Elsewhere at the event, we’ll be listening as David Kaye, the UN Special Rapporteur on Free Expression, outlines his agenda for addressing LGBT rights; as bloggers from South Asia talk about their efforts to secure their rights to freedom of thought, conscience and religion; and as this session looks at how migrant rights are affected by surveillance.
Next steps for privacy
Privacy is always a central theme at RightsCon, and this year will be no different. #AppleVsFBI will surely be dissected, the week will feature an all-day Crypto Summit, and technologists will demo new tools to help activists keep their communications secure. As part of that focus, one question we’ll be asking is what privacy looks like in an online world that is increasingly dominated by visual media. Our panel on the explosion of visual media online, from YouTube to Snapchat to live platforms like Periscope, will look at the implications for human rights, and privacy will be a big part of that. We will surely discuss the recent launch of YouTube’s custom blur tool, hoping to get it in front of more activists and trainers as well as continue our advocacy to other social platforms to get them thinking harder about consent, privacy, and anonymity in visual media.

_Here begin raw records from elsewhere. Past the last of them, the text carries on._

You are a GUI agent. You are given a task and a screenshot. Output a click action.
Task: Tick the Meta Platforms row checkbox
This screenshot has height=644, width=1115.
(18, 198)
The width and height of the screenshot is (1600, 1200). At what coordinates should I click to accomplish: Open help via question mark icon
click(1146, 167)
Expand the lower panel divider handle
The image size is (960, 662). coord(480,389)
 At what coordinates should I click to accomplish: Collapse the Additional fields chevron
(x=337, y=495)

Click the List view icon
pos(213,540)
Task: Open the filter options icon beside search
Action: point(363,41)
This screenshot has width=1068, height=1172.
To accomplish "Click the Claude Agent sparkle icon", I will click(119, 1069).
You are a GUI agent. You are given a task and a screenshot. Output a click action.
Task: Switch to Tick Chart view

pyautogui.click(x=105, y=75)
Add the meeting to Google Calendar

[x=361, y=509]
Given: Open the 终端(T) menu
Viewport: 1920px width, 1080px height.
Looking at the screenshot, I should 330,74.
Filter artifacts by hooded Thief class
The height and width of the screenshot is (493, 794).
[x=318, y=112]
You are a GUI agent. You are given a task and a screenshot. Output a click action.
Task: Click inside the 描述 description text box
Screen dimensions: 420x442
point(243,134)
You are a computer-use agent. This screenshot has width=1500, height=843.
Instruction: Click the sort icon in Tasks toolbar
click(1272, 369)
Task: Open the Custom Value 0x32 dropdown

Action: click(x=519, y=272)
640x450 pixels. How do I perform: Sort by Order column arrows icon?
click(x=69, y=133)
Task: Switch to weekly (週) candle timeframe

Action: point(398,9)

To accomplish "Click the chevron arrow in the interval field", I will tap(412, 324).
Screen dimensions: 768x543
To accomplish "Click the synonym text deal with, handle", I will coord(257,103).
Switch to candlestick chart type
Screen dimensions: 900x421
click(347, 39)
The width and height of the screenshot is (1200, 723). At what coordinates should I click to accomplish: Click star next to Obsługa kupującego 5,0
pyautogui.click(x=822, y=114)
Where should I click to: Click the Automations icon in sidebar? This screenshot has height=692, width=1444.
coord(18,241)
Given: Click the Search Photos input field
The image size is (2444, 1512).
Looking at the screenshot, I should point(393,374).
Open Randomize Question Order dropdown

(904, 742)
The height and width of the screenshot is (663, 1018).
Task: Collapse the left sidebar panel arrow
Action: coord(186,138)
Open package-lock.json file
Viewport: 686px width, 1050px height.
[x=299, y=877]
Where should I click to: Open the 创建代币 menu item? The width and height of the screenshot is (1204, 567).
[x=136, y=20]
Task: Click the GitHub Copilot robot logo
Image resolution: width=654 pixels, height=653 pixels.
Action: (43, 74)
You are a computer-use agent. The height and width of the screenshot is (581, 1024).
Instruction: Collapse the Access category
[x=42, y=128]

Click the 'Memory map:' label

Making tech work for accountability
The more of us that can get online, the more human rights abuses that will be highlighted and shared online — the question is whether that will lead to better reporting and more justice. Our panel on video’s promise as a tool in the hands of all kinds of documentors will look at how to make that a reality, touching on the steps we can take to help frontline documentors capture, organize, and manage their media effectively. The rest of RightsCon will be rich in content on these themes: Meedan will lead a design session focused on how to make sure it’s the important and verifiable content that goes viral, another will look at identifying and countering hate speech online, and a demo session on reporting and verification will showcase tools like Video Vault and Checkdesk.
New tools and strategies for meaningful action
Our Mobil-Eyes Us project is focused on finding new ways of engaging distributed networks of supporters and witnesses for action, and leveraging live video to do it. Program Director Sam Gregory will kick off a round of lightning talks on mobilization by sharing some of what we’ve learned so far. And those talks are far from the only space to talk about taking action. The New Media Advocacy Project (NMAP) will lead a workshop on video and storytelling, there will be a session focused on sharing digital tools that should be in every activist’s “toolbox”, and another will look at how indigenous groups and other marginalized populations are leveraging social media in their activism.
Are you going to be at RightsCon? If so, what will you be looking out for, and what good stuff is missing from this list?
To make it easy to connect with WITNESS and join our discussions, here are our four sessions:
Wed at 12:00: Video as a documentation tool for frontline documentors and its role in accountability processes
Thurs at 10:30: The explosion of visual media online, from YouTube to Facebook to Snapchat, and the implications for human rights, consent, and privacy
Thurs at 12:00: The role of social platforms + visual media — whether from bystanders, copwatchers, or police bodycams — in securing police accountability
Thurs at 4:00: A lightning talk on how activists can harness live video and distributed networks to coordinate action in real time.